If you’re like me, you have a growing to-do list filled with big ideas to accomplish. Yet day after day, life gets in the way and our passion project falls by the wayside.
We make excuses like “I’ll do it tomorrow” or “I’m not in the mindset right now”, waiting for the perfect moment of inspiration to suddenly strike.
The funny thing is that “perfect moment” doesn’t actually exist.
Maybe you don’t know how to start.
Or maybe you’re afraid of failing.
Whatever is holding you back, acknowledging and diffusing resistance is the first step to end procrastination.
To help you with this process, here are five productivity hacks to kick your motivation into high gear:
If you try to do everything, you’ll end up doing nothing. Taking on too much at once dilutes energy and focus, meaning you can’t bring your best self to any task.
If you’re currently working on two or more goals, cut it down to one. I know it’s hard, but by picking a single, concrete goal you’re setting yourself up for the best chance of success.
When you try to get started on your project, what stops you? For one week, document the reasons why you avoid getting started.
By playing the observer, you’ll tackle excuses blocking you and reveal opportunities to change in productive ways.
Perhaps there’s a skill you need to learn in order to move forward. Or if you’re struggling with feeling tired when you sit down to work, you could try eating a snack or showering beforehand to wake up.
It’s difficult to focus on a dream project when you’re inundated with emails and other requests.
To create breathing room, try the “two-minute rule.” If something can be done in two minutes or less, do it now instead of putting it off.

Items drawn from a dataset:
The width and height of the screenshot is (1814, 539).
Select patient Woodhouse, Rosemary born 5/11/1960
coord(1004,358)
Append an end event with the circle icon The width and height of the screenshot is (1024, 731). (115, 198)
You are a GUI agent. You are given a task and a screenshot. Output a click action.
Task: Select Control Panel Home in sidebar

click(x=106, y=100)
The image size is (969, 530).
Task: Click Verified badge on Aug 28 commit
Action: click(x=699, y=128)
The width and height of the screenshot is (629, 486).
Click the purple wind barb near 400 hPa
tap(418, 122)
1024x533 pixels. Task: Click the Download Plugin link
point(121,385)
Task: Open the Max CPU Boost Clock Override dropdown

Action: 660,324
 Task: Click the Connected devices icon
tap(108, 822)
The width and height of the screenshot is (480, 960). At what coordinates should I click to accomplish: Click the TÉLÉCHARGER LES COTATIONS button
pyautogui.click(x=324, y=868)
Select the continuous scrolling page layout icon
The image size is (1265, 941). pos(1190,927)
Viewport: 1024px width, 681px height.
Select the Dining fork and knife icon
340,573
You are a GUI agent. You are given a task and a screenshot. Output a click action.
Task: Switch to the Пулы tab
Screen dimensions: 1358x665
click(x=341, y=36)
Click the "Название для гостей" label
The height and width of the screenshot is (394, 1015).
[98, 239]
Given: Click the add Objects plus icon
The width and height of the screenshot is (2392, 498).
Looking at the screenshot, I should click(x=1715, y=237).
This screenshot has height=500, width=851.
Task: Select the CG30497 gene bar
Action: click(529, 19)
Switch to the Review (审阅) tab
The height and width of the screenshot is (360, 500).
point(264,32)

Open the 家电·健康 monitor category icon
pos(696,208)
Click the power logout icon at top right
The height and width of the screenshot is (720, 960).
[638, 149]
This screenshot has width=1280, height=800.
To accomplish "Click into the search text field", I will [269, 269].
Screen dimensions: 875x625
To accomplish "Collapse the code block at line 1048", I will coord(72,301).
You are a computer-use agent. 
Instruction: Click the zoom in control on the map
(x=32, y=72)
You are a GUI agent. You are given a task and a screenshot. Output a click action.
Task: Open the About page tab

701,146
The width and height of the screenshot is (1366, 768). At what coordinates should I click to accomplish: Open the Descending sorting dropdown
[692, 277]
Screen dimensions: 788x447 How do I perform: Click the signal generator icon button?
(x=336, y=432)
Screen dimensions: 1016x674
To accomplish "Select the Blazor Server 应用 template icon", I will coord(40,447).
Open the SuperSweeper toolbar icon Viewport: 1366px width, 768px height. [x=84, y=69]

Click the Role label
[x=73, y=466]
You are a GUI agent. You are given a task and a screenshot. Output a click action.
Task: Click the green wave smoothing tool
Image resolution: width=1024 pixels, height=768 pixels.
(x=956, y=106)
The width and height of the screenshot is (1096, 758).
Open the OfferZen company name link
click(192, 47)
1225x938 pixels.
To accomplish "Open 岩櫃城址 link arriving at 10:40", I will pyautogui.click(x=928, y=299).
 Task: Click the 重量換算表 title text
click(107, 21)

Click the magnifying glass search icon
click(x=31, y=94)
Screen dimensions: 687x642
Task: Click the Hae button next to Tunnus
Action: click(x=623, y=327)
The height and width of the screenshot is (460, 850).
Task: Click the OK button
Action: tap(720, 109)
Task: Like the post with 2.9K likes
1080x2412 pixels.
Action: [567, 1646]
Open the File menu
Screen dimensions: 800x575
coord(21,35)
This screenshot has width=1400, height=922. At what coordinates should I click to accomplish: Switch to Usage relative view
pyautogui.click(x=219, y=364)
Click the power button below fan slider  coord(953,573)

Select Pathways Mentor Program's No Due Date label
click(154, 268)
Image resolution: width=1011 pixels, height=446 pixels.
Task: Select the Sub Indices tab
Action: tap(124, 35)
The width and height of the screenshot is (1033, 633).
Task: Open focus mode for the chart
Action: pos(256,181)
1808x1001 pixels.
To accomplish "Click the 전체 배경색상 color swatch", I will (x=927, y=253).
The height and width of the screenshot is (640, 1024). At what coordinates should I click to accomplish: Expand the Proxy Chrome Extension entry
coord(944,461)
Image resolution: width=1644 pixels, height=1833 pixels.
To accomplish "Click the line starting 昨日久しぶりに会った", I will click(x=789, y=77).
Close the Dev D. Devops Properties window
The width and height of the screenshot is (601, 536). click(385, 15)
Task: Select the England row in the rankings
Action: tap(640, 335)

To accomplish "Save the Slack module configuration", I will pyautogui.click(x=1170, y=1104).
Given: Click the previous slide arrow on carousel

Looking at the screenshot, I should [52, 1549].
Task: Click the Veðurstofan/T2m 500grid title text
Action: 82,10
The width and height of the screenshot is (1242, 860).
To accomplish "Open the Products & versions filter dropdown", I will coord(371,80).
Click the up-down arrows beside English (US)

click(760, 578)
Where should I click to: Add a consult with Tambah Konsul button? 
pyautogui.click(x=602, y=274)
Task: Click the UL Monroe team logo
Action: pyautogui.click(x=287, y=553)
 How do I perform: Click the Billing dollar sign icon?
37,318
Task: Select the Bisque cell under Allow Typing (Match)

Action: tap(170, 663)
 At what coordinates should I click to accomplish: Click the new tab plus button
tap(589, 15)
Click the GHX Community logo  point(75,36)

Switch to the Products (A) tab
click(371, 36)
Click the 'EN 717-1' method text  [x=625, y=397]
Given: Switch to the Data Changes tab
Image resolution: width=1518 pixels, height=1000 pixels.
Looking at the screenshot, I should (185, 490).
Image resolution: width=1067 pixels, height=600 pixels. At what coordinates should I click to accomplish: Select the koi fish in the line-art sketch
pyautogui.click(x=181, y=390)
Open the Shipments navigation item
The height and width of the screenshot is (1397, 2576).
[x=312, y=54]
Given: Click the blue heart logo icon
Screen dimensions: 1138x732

§ Work request 1
From the productivity text, reproduce the passage between "If you’re like" and "how to start.", inclusive.
§ Work request 2
Continue the text on beating procrastination from where it stops.

§ Exercise output 1
If you’re like me, you have a growing to-do list filled with big ideas to accomplish. Yet day after day, life gets in the way and our passion project falls by the wayside.
We make excuses like “I’ll do it tomorrow” or “I’m not in the mindset right now”, waiting for the perfect moment of inspiration to suddenly strike.
The funny thing is that “perfect moment” doesn’t actually exist.
Maybe you don’t know how to start.

§ Exercise output 2
Scratching off quick tasks like making phone calls or answering emails of your list creates an amazing sense of accomplishment.
Want to sustain your motivation? Stop allowing yourself to get distracted! Every time you get a new message or notification, you lose focus and momentum.
Turn off notifications from Facebook and Twitter, as well as silencing your cell phone, calendar, and email client. If you’re really daring, try disabling Wifi before diving into a big project.
How many times have you said: “I’ll spend all [morning/afternoon] working on this,” only to find yourself distracted and disappointed in the end?
The human brain has a limited capacity for intense concentration, which taps out around 20–40 minutes, so make the most of your biology by working in short bursts.
Grab a timer (do not use your phone — too easy to get distracted!) and set it for 15–20 minutes. Work non-stop until time runs out, then give yourself a 5 minutes break. Walk around, do some quick stretches, and repeat.
Pretty soon you’ll have made major headway.